Neural Computation ◽

10.1162/neco.2008.11-07-654 ◽

2008 ◽

Vol 20 (12) ◽

pp. 3034-3054 ◽

Cited By ~ 76

Author(s):

Elliot A. Ludvig ◽

Richard S. Sutton ◽

E. James Kehoe

Keyword(s):

Learning Algorithm ◽

Full Range ◽

Dopamine Neurons ◽

Prediction Errors ◽

Dopamine System ◽

Stimulus Representation ◽

Reward Prediction ◽

Future Reward ◽

Temporal Generalization ◽

External Stimuli

The phasic firing of dopamine neurons has been theorized to encode a reward-prediction error as formalized by the temporal-difference (TD) algorithm in reinforcement learning. Most TD models of dopamine have assumed a stimulus representation, known as the complete serial compound, in which each moment in a trial is distinctly represented. We introduce a more realistic temporal stimulus representation for the TD model.
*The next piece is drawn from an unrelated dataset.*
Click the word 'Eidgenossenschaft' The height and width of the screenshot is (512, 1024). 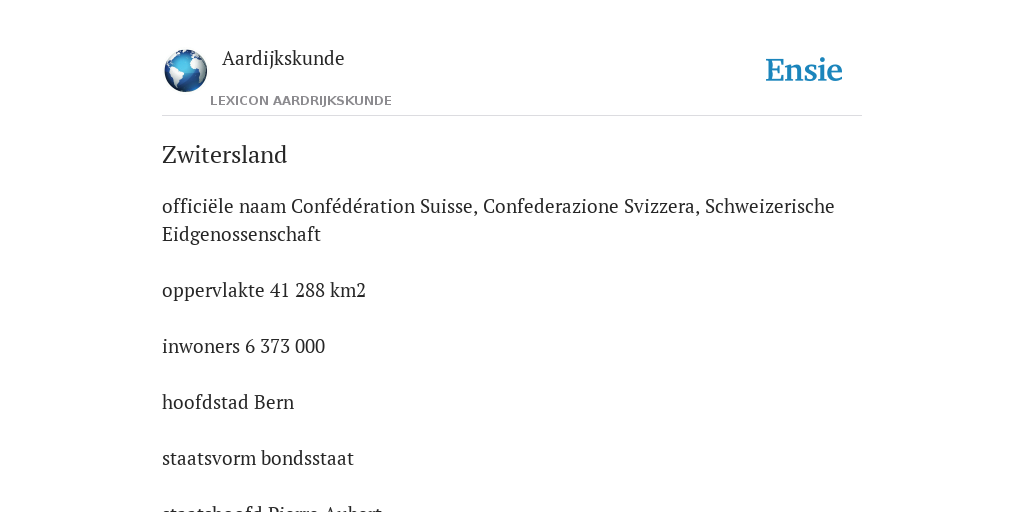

In our model, all external stimuli, including rewards, spawn a series of internal microstimuli, which grow weaker and more diffuse over time. These microstimuli are used by the TD learning algorithm to generate predictions of future reward. This new stimulus representation injects temporal generalization into the TD model and enhances correspondence between model and data in several experiments, including those when rewards are omitted or received early. This improved fit mostly derives from the absence of large negative errors in the new model, suggesting that dopamine alone can encode the full range of TD errors in these situations.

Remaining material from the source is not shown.